■ **Given data**:
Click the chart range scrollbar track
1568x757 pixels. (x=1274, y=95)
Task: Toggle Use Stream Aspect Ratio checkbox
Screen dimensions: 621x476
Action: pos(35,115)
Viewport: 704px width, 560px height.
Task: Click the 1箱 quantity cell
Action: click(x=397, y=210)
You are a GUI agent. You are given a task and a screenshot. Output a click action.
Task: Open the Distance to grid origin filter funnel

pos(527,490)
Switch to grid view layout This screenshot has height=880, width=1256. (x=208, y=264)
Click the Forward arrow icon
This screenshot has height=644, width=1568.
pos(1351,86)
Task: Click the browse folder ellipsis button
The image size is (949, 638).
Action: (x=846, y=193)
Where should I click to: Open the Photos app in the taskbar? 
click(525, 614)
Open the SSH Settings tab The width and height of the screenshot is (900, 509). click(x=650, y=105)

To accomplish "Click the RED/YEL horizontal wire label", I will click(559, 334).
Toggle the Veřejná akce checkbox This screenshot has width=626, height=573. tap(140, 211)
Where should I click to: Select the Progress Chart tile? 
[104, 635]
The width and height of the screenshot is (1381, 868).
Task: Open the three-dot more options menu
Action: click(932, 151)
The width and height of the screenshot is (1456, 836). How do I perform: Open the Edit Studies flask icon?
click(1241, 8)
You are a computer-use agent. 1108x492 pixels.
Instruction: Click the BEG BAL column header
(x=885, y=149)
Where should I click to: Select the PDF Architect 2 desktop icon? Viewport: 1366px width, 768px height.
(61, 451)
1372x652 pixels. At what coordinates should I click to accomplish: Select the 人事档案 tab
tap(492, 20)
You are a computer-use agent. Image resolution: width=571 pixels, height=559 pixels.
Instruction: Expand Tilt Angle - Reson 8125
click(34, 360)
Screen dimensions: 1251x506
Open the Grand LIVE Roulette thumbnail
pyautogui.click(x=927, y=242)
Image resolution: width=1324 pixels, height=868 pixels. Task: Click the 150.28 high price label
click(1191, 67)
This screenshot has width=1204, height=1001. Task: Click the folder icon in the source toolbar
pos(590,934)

■ **Exercise aim**: Give again each line of the listing above, keeping every word the same.

■ **Solution for this problem**:
Click the chart range scrollbar track
1568x757 pixels. (x=1274, y=95)
Task: Toggle Use Stream Aspect Ratio checkbox
Screen dimensions: 621x476
Action: pos(35,115)
Viewport: 704px width, 560px height.
Task: Click the 1箱 quantity cell
Action: click(x=397, y=210)
You are a GUI agent. You are given a task and a screenshot. Output a click action.
Task: Open the Distance to grid origin filter funnel

pos(527,490)
Switch to grid view layout This screenshot has height=880, width=1256. (x=208, y=264)
Click the Forward arrow icon
This screenshot has height=644, width=1568.
pos(1351,86)
Task: Click the browse folder ellipsis button
The image size is (949, 638).
Action: (x=846, y=193)
Where should I click to: Open the Photos app in the taskbar? 
click(525, 614)
Open the SSH Settings tab The width and height of the screenshot is (900, 509). click(x=650, y=105)

To accomplish "Click the RED/YEL horizontal wire label", I will click(559, 334).
Toggle the Veřejná akce checkbox This screenshot has width=626, height=573. tap(140, 211)
Where should I click to: Select the Progress Chart tile? 
[104, 635]
The width and height of the screenshot is (1381, 868).
Task: Open the three-dot more options menu
Action: click(932, 151)
The width and height of the screenshot is (1456, 836). How do I perform: Open the Edit Studies flask icon?
click(1241, 8)
You are a computer-use agent. 1108x492 pixels.
Instruction: Click the BEG BAL column header
(x=885, y=149)
Where should I click to: Select the PDF Architect 2 desktop icon? Viewport: 1366px width, 768px height.
(61, 451)
1372x652 pixels. At what coordinates should I click to accomplish: Select the 人事档案 tab
tap(492, 20)
You are a computer-use agent. Image resolution: width=571 pixels, height=559 pixels.
Instruction: Expand Tilt Angle - Reson 8125
click(34, 360)
Screen dimensions: 1251x506
Open the Grand LIVE Roulette thumbnail
pyautogui.click(x=927, y=242)
Image resolution: width=1324 pixels, height=868 pixels. Task: Click the 150.28 high price label
click(1191, 67)
This screenshot has width=1204, height=1001. Task: Click the folder icon in the source toolbar
pos(590,934)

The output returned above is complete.